Rebecca M. Altman scite author profile

The stabilization of nanoemulsions, nanosized oil droplets dispersed in water, is commonly achieved through the addition of surfactants and polymers. However, nanoemulsions in the absence of emulsifiers have been observed to acquire a significant negative charge at their surface, which ultimately contributes to their stability. While the source of this negative charge is disputed to this day, its presence is taken as an inherent property of the aqueous–hydrophobic interface. This report provides a look at the molecular structure and bonding characteristics of bare aqueous–hydrophobic nanoemulsion interfaces. We report the creation of bare nanoemulsions with near zero surface charge, which are marginally stable for several days. The process of creating these low-charge nanoemulsions (LCNEs) required rigorous cleaning procedures and proper solvent storage conditions. Using vibrational sum-frequency scattering spectroscopy, we measure the structure and bonding of the interfacial aqueous and hydrophobic phases. The surfaces of these LCNE samples possess a measurable free OH vibration, not found in previous studies and indicative of a clean interface.

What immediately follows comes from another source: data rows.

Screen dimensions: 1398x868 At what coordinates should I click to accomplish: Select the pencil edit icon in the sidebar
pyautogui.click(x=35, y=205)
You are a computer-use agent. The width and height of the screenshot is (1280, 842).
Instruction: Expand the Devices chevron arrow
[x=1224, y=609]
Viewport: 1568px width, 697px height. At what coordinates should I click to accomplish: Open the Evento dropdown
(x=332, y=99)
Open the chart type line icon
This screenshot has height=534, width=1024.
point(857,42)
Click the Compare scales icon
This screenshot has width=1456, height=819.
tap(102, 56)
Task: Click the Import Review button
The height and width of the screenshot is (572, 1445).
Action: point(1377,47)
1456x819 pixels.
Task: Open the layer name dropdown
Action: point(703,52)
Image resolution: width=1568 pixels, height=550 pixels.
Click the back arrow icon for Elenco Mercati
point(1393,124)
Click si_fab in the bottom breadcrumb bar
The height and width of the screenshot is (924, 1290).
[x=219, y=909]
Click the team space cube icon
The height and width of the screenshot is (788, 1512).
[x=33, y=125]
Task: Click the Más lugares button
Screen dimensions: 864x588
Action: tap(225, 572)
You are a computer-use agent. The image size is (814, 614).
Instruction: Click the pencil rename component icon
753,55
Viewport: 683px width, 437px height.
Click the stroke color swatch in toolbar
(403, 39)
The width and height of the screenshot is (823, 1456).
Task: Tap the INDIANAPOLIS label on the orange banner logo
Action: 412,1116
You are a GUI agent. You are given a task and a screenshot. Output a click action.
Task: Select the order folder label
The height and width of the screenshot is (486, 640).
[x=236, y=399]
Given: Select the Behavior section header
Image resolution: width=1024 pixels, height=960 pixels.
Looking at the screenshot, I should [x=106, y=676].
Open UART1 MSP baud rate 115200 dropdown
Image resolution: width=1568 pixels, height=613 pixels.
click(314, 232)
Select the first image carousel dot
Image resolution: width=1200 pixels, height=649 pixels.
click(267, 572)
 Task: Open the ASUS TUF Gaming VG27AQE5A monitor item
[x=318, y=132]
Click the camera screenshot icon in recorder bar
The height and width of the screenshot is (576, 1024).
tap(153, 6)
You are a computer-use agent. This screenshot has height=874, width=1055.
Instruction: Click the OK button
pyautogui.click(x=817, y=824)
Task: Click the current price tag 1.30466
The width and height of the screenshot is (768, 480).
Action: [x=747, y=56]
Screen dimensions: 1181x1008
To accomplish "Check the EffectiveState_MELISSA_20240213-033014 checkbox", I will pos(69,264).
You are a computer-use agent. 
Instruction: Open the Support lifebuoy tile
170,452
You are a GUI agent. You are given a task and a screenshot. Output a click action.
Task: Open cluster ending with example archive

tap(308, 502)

Tuning the nanoemulsion charge through addition of anionic surfactants, modeling potential surface-active contaminants, we observe the free OH to disappear and a reorientation of the interfacial hydrophobic molecules at micromolar surfactant concentrations. Notably, the free OH vibration provides evidence for stronger dispersion interactions between water molecules and the hydrophobic phase at the LCNE surface compared with similar planar water–alkane interfaces. We propose the stronger bonding interactions, in addition to an ordered interfacial aqueous layer, contribute to the delayed droplet coalescence and subsequent phase separation.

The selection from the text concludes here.